Effects of
atipamezole, an alpha2-adrenoceptor antagonist, in various
acute pain tests were studied in the rat.
Atipamezole (at doses > or = 0.1 mg/kg I.P.) and
idazoxan, another alpha2-adrenoceptor antagonist (2.5 mg/kg, I.P.), increased licking latency in the hot-plate test. Bilateral administration of
atipamezole (10 microg) into the locus coeruleus did not increase licking latency in the hot-plate test.
Medetomidine (an alpha2-
adrenoceptor agonist; 1-3 mg/kg) or repeated pre-exposures to the testing apparatus reversed the effect of
atipamezole (1.5 mg/kg) in the hot-plate test.
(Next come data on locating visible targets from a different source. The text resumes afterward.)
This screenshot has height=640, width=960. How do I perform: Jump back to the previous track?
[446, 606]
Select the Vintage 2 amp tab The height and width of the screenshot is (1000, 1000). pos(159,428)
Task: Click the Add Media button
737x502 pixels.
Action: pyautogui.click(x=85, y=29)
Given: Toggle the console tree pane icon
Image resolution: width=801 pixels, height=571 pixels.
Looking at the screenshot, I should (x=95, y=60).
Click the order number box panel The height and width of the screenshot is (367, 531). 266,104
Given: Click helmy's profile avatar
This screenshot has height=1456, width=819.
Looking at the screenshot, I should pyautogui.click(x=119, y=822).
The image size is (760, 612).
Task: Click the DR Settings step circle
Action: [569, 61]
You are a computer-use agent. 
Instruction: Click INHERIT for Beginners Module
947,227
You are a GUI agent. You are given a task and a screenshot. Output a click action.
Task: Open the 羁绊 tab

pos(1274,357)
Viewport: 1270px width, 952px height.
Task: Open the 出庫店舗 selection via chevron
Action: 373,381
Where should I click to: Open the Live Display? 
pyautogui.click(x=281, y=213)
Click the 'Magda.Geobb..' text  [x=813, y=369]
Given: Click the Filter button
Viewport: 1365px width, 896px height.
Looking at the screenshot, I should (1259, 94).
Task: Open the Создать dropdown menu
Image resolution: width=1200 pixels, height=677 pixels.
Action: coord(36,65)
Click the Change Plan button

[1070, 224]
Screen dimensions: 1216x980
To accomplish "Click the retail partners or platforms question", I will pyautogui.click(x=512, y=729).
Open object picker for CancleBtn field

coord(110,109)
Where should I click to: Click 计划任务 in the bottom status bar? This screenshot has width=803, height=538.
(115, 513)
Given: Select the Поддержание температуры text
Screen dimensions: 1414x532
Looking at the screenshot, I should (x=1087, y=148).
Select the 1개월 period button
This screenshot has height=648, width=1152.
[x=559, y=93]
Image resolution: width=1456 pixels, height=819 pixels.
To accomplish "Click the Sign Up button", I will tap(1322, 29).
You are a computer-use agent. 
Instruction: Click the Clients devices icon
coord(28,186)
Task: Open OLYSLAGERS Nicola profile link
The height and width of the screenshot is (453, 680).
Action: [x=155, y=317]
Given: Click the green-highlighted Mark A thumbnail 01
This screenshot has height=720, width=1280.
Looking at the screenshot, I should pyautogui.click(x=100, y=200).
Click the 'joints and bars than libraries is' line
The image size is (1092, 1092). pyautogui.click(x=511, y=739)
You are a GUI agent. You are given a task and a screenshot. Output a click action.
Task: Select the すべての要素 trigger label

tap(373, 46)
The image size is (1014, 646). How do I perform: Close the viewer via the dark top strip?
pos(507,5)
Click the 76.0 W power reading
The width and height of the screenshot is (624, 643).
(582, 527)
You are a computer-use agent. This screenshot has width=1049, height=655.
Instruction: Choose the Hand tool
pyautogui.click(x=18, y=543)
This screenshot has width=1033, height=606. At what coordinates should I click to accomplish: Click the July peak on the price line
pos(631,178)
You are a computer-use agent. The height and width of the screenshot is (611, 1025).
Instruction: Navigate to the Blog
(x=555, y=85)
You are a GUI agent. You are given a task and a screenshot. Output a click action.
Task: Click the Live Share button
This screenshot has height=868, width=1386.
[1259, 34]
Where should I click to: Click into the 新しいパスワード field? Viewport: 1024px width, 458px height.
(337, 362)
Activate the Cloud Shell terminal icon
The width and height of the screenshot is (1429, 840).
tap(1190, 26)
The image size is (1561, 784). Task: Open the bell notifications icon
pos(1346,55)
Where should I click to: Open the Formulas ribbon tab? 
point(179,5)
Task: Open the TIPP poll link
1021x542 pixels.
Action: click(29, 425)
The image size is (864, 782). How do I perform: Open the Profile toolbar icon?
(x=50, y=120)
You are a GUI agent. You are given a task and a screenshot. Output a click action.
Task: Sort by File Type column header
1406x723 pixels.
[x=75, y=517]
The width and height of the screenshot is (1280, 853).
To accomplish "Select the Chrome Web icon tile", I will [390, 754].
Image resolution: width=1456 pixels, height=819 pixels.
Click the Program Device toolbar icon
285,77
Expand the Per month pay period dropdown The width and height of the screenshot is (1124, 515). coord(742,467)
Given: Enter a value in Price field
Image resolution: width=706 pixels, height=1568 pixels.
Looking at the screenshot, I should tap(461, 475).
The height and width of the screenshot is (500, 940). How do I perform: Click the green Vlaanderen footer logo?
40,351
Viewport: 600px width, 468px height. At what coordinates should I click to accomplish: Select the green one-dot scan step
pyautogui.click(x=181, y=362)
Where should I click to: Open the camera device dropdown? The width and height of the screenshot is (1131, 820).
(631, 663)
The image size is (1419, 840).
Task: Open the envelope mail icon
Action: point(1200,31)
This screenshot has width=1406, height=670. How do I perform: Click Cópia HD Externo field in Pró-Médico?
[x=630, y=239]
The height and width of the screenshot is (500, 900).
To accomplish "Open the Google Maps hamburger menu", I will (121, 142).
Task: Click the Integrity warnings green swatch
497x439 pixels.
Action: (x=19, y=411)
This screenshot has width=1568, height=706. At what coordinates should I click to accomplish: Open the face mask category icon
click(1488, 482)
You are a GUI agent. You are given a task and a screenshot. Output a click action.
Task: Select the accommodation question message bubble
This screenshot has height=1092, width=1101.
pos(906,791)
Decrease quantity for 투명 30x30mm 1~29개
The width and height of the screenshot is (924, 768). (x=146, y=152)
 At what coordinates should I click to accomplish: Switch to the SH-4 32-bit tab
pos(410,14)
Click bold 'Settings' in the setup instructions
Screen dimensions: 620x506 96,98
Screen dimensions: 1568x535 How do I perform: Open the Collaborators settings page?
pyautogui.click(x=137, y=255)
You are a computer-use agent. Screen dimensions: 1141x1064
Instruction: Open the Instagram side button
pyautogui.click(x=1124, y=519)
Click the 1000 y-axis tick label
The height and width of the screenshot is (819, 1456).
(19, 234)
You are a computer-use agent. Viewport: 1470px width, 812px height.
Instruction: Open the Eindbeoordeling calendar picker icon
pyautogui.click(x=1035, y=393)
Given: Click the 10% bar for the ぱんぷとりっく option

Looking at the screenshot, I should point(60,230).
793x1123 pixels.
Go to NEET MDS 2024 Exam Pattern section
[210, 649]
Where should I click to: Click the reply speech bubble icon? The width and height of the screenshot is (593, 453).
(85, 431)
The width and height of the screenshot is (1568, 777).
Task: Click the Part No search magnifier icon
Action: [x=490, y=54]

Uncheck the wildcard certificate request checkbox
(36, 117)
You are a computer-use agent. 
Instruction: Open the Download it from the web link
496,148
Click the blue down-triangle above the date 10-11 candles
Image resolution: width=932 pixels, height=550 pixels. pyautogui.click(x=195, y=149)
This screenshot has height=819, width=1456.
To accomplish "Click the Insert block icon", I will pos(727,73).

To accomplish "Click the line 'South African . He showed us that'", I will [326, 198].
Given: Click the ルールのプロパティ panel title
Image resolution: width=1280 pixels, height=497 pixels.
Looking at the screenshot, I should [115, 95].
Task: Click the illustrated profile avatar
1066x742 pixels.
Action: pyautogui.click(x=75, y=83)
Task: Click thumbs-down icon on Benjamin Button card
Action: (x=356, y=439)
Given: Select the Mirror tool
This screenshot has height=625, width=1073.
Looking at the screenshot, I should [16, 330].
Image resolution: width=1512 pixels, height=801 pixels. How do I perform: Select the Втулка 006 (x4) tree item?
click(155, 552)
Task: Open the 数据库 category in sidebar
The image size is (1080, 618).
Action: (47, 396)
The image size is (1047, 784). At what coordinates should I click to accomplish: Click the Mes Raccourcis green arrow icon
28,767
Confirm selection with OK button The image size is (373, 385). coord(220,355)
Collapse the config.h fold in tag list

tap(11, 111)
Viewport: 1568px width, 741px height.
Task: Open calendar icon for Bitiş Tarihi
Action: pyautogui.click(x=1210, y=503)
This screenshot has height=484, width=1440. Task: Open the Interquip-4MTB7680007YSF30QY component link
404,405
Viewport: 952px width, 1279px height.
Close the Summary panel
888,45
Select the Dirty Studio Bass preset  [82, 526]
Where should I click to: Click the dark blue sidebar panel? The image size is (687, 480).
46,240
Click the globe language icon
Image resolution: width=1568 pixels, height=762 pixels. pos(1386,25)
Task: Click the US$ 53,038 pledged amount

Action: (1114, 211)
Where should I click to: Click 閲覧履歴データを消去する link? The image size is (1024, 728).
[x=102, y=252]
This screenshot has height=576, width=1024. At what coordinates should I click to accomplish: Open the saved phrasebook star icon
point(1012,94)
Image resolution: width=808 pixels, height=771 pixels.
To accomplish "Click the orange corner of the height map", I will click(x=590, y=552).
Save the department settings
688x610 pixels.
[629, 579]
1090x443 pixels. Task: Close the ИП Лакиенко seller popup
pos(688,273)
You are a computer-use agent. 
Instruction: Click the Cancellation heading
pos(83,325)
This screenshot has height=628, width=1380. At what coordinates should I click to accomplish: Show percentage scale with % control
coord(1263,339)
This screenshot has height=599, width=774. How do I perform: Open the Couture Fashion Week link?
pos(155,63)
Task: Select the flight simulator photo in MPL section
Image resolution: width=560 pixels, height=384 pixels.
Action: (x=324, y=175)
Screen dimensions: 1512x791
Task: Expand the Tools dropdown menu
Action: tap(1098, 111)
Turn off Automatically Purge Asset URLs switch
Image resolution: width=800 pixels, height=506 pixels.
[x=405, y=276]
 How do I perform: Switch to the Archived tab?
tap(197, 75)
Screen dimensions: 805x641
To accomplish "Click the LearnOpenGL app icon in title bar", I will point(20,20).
Atipamezole also increased the latency to mechanically induced licking/biting response at a dose of 1.5 mg/kg, but not at lower doses. In the heat-induced tail-flick test, in contrast,
atipamezole at doses of 0.1 and 1.5 mg/kg produced a
medetomidine-reversible decrease of response latencies. This facilitation of the tail-flick response disappeared if the intensity of the heat stimulus was high. At a dose range from 0.03 to 1.5 mg/kg
atipamezole did not significantly alter the paw withdrawal latency to noxious mechanical stimulation, nor
pain behavior in the
formalin test. Responses to nociceptive spinal dorsal horn neurons were not modulated by
atipamezole (1 mg/kg) in anesthetized spinalized rats. The results indicate that an alpha2-adrenoceptor antagonist may have variable effects in behavioral
pain tests, depending on habituation of the experimental animals to the testing conditions, the dose of the
drug, the type of behavioral response and the submodality or the intensity of the noxious test stimulus. The
atipamezole-induced changes in
pain behavior observed in this study may rather be explained due to action on motor expression of
pain than due to modulation of nociception.